Local lore says that the mountain, later called Negro Mountain, is
named for the slave who perished in the attack there.
At
Wiconisco, in Dauphin County, settler Andrew Lycan, his sons, some
neighbors, and his male slave were attacked by Indians in March
1756.
The men took cover when the Indians took positions in a hog house
on the Lycan farm, from which they commanded an advantageous field
of
fire and were able to pin the settlers down. Lycan’s son
John and two neighbors crept out to return fire but all were wounded.
The fighting
became close and fierce, and the two badly wounded settlers were
sent to safety in Hanover Township under the care of the slave,
who was not
named. Gradually, Lycan and the surviving men were able to make
a fighting retreat, but at a high cost. The fight left at least
two settlers badly
wounded, three of the Delaware Indians dead, and the farm was lost.

Stored rows:
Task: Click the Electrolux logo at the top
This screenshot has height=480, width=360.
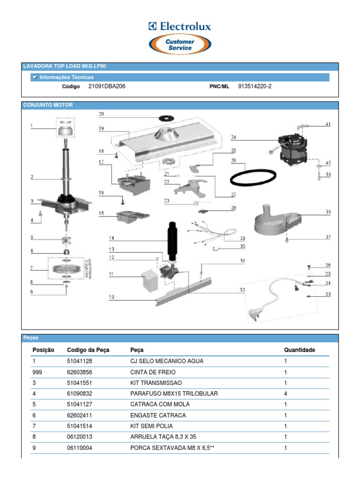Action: tap(180, 27)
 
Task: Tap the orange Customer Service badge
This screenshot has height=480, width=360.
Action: tap(180, 45)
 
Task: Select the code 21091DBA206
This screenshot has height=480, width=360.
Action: tap(106, 86)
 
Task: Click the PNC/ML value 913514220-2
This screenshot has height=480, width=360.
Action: tap(255, 86)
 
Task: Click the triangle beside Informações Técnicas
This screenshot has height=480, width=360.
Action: tap(35, 77)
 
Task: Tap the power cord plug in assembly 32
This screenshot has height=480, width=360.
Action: tap(256, 313)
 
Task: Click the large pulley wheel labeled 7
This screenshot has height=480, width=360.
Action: tap(66, 270)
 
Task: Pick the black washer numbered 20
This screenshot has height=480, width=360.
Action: tap(165, 116)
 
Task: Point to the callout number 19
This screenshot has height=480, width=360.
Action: tap(101, 128)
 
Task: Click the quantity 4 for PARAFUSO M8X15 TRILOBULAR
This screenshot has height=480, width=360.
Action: tap(285, 394)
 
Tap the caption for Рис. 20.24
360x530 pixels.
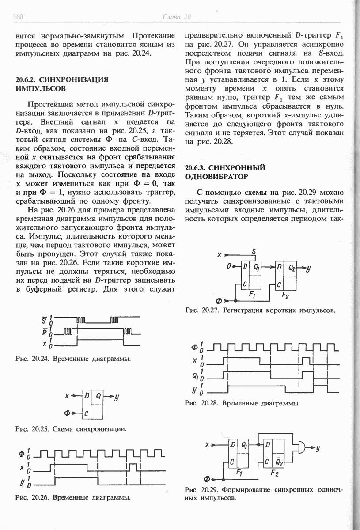73,359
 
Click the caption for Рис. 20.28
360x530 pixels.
243,403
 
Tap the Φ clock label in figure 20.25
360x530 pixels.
68,413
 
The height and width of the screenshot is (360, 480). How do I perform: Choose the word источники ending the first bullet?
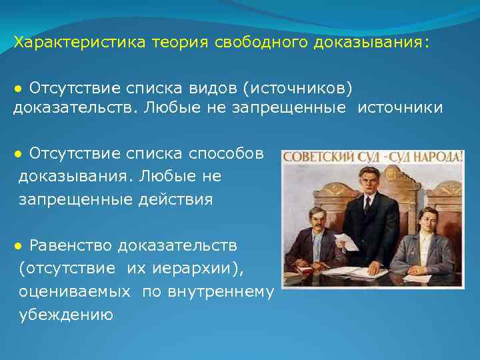pyautogui.click(x=400, y=108)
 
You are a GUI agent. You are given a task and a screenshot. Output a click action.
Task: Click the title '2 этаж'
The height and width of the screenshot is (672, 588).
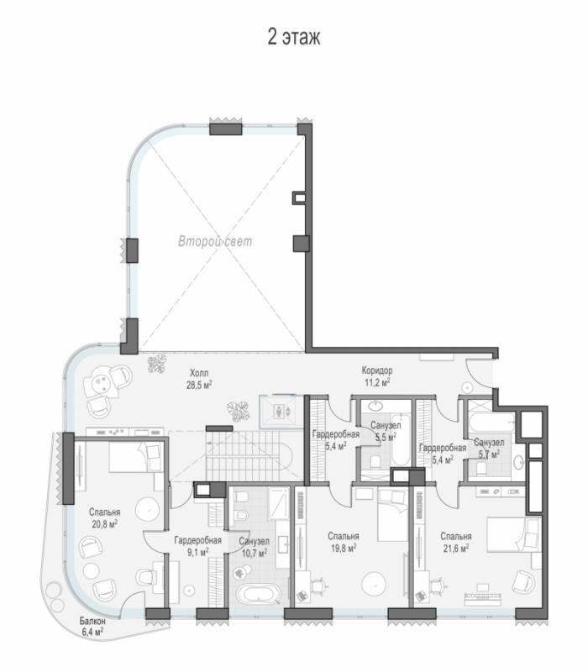[294, 37]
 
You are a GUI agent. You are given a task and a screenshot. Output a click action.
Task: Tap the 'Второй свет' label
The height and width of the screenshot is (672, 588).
[215, 241]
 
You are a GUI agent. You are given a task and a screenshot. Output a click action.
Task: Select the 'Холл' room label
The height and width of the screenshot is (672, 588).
[199, 373]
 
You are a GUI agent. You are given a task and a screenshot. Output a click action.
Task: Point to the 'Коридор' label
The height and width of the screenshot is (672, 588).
[377, 370]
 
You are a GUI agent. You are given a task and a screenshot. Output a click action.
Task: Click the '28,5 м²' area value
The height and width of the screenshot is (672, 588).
[199, 385]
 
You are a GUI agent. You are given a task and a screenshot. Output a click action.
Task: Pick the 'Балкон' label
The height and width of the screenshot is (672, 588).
[92, 621]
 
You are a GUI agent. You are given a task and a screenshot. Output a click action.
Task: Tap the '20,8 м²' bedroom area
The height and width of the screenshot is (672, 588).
[104, 523]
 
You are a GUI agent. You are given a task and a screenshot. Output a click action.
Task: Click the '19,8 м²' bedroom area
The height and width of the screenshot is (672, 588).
[344, 548]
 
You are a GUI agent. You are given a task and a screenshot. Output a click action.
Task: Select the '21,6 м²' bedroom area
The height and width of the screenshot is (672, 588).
[456, 548]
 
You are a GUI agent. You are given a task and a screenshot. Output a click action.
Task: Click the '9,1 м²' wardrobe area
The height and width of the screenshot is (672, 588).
[197, 552]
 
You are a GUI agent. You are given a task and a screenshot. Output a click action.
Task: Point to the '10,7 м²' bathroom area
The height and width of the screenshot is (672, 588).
[255, 554]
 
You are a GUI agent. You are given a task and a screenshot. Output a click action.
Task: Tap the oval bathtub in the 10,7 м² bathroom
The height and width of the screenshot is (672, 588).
[259, 596]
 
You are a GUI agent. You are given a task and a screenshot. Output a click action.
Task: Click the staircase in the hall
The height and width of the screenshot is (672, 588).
[249, 456]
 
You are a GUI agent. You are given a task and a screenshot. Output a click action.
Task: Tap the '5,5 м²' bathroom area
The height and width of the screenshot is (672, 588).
[386, 437]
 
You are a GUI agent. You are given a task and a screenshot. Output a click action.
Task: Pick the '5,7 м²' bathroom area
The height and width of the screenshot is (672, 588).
[489, 454]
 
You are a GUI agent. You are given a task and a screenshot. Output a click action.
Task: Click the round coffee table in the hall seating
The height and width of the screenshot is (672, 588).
[102, 381]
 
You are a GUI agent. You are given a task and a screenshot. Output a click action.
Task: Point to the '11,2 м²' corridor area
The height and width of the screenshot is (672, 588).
[377, 382]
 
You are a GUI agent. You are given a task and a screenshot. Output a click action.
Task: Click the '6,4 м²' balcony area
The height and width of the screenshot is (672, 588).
[92, 632]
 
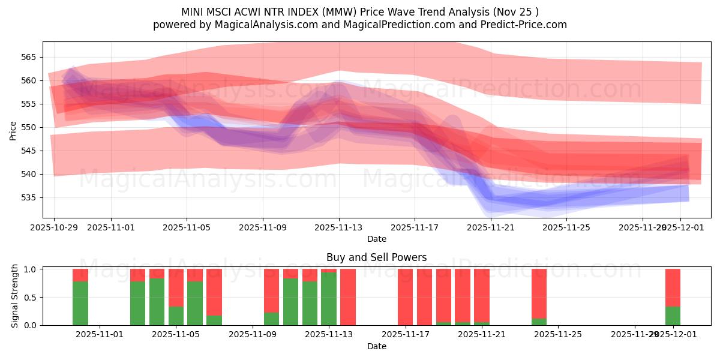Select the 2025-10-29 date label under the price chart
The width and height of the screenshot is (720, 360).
[54, 228]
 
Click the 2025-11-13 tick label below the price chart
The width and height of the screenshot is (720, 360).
[338, 228]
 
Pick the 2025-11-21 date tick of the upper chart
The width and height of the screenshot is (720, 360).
[490, 228]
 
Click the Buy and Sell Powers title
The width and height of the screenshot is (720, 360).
[376, 257]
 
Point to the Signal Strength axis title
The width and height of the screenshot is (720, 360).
[16, 296]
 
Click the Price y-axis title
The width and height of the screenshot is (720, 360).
[13, 130]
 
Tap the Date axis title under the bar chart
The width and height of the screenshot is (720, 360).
[376, 346]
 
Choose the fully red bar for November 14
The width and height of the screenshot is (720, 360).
[348, 297]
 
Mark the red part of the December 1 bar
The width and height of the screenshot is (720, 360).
[673, 287]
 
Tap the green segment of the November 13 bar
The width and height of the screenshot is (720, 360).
[329, 299]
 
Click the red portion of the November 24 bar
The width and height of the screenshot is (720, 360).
[539, 293]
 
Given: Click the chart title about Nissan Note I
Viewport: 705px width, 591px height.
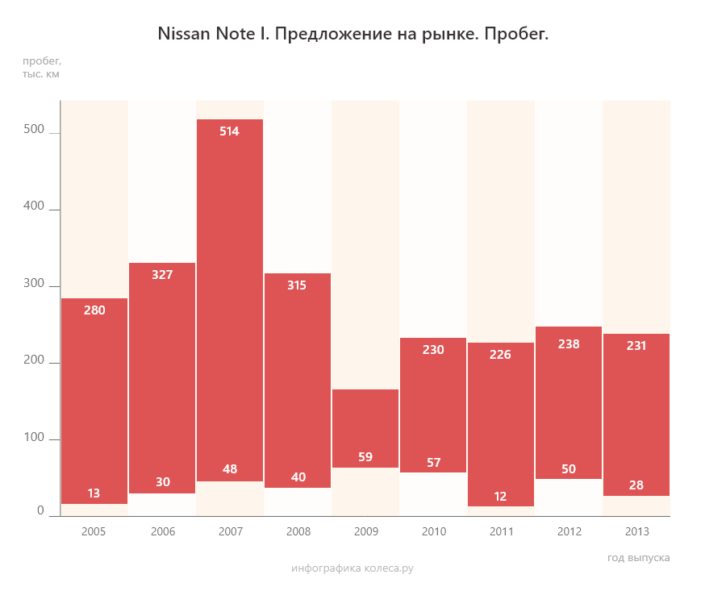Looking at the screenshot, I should point(352,35).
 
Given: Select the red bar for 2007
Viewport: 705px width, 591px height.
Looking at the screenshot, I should point(230,298).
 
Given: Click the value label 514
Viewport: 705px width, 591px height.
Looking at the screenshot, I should point(230,131).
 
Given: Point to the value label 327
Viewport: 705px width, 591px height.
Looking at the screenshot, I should point(162,275).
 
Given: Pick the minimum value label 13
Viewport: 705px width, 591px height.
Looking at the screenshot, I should point(94,493).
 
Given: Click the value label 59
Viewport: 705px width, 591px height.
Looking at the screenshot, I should point(365,457).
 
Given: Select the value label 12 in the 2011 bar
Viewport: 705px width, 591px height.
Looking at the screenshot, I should point(501,497).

Exercises:
**1)** According to the passage on the 1756 attack at Wiconisco, where were the two badly wounded settlers sent?
**2)** Echo the lines of the records from the line with "Task: Select the code 21091DBA206" to the line with "Action: tap(35, 77)", including both of those lines.

Completed exercise:
**1)** They were sent to safety in Hanover Township under the care of the slave.

**2)**
Task: Select the code 21091DBA206
This screenshot has height=480, width=360.
Action: tap(106, 86)
 
Task: Click the PNC/ML value 913514220-2
This screenshot has height=480, width=360.
Action: tap(255, 86)
 
Task: Click the triangle beside Informações Técnicas
This screenshot has height=480, width=360.
Action: tap(35, 77)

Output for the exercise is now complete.